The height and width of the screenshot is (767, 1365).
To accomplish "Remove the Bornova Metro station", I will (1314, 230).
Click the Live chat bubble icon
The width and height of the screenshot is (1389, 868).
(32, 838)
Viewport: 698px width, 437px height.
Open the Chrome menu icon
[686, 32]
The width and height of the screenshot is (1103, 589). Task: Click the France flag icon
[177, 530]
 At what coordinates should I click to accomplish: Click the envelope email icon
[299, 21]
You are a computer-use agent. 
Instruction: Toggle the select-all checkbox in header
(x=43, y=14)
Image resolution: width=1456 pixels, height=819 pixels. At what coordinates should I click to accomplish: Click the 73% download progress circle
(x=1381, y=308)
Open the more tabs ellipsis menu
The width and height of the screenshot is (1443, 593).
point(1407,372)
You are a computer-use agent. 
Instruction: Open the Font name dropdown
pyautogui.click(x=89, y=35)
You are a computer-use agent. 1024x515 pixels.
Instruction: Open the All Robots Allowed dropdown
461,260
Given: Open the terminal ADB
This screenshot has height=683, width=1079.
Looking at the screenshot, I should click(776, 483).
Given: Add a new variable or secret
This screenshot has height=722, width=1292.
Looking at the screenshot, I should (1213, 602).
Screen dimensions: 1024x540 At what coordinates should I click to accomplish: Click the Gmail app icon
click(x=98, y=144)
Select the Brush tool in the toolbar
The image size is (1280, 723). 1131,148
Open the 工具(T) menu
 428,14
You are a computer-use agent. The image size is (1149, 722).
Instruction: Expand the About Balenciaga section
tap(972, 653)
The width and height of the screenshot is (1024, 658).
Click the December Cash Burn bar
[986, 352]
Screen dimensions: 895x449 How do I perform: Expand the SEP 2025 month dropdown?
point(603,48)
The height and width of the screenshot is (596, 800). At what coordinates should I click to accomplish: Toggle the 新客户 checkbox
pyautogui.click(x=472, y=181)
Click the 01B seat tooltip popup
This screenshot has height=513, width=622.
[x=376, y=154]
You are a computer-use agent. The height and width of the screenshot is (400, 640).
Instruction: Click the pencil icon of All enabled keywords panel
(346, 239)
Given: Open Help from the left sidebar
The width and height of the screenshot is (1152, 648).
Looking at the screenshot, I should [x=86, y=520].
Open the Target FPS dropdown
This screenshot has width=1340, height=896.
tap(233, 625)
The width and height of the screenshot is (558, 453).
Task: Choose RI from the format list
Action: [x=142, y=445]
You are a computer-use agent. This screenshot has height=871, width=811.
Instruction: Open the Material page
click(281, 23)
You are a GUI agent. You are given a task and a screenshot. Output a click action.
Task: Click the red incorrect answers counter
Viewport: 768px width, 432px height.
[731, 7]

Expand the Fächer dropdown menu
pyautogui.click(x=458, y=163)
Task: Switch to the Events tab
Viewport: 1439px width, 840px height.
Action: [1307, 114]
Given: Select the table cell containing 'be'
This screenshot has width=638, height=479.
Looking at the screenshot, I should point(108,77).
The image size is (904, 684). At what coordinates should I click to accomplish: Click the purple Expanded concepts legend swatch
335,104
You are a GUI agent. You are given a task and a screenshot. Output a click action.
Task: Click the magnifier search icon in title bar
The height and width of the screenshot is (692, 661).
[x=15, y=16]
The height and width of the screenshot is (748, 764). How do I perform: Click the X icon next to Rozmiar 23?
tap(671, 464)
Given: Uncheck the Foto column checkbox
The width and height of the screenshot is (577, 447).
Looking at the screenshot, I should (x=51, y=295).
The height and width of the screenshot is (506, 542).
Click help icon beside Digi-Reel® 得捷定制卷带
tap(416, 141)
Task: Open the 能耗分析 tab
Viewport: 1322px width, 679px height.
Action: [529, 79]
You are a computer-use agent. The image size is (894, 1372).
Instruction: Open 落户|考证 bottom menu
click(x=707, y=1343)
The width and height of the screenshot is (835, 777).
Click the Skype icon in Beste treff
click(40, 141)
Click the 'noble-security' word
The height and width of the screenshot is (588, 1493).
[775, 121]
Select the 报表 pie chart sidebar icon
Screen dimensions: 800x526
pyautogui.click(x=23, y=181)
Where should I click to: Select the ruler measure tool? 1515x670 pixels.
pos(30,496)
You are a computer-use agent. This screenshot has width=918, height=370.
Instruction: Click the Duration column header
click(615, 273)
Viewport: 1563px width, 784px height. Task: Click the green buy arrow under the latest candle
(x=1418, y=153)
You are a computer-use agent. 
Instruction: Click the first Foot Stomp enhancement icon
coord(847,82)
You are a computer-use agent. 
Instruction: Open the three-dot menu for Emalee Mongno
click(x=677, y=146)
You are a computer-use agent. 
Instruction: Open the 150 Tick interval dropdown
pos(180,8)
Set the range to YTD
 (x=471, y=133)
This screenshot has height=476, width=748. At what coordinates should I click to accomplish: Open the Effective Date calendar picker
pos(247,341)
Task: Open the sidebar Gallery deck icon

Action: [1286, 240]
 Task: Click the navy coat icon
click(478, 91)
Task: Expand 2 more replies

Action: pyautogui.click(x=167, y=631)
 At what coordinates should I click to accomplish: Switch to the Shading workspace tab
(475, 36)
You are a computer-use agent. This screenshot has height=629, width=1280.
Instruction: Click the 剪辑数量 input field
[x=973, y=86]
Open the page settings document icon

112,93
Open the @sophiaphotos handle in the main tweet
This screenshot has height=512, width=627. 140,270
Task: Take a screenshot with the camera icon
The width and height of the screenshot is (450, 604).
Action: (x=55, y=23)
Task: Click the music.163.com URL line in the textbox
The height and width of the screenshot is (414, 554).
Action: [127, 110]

________

Please retype the items word for word, beginning at the line that contains "envelope email icon" and stopping after the line that contains "click(281, 23)".

 At what coordinates should I click to accomplish: Click the envelope email icon
[299, 21]
You are a computer-use agent. 
Instruction: Toggle the select-all checkbox in header
(x=43, y=14)
Image resolution: width=1456 pixels, height=819 pixels. At what coordinates should I click to accomplish: Click the 73% download progress circle
(x=1381, y=308)
Open the more tabs ellipsis menu
The width and height of the screenshot is (1443, 593).
point(1407,372)
You are a computer-use agent. 
Instruction: Open the Font name dropdown
pyautogui.click(x=89, y=35)
You are a computer-use agent. 1024x515 pixels.
Instruction: Open the All Robots Allowed dropdown
461,260
Given: Open the terminal ADB
This screenshot has height=683, width=1079.
Looking at the screenshot, I should click(776, 483).
Given: Add a new variable or secret
This screenshot has height=722, width=1292.
Looking at the screenshot, I should (1213, 602).
Screen dimensions: 1024x540 At what coordinates should I click to accomplish: Click the Gmail app icon
click(x=98, y=144)
Select the Brush tool in the toolbar
The image size is (1280, 723). 1131,148
Open the 工具(T) menu
 428,14
You are a computer-use agent. The image size is (1149, 722).
Instruction: Expand the About Balenciaga section
tap(972, 653)
The width and height of the screenshot is (1024, 658).
Click the December Cash Burn bar
[986, 352]
Screen dimensions: 895x449 How do I perform: Expand the SEP 2025 month dropdown?
point(603,48)
The height and width of the screenshot is (596, 800). At what coordinates should I click to accomplish: Toggle the 新客户 checkbox
pyautogui.click(x=472, y=181)
Click the 01B seat tooltip popup
This screenshot has height=513, width=622.
[x=376, y=154]
You are a computer-use agent. The height and width of the screenshot is (400, 640).
Instruction: Click the pencil icon of All enabled keywords panel
(346, 239)
Given: Open Help from the left sidebar
The width and height of the screenshot is (1152, 648).
Looking at the screenshot, I should [x=86, y=520].
Open the Target FPS dropdown
This screenshot has width=1340, height=896.
tap(233, 625)
The width and height of the screenshot is (558, 453).
Task: Choose RI from the format list
Action: [x=142, y=445]
You are a computer-use agent. This screenshot has height=871, width=811.
Instruction: Open the Material page
click(281, 23)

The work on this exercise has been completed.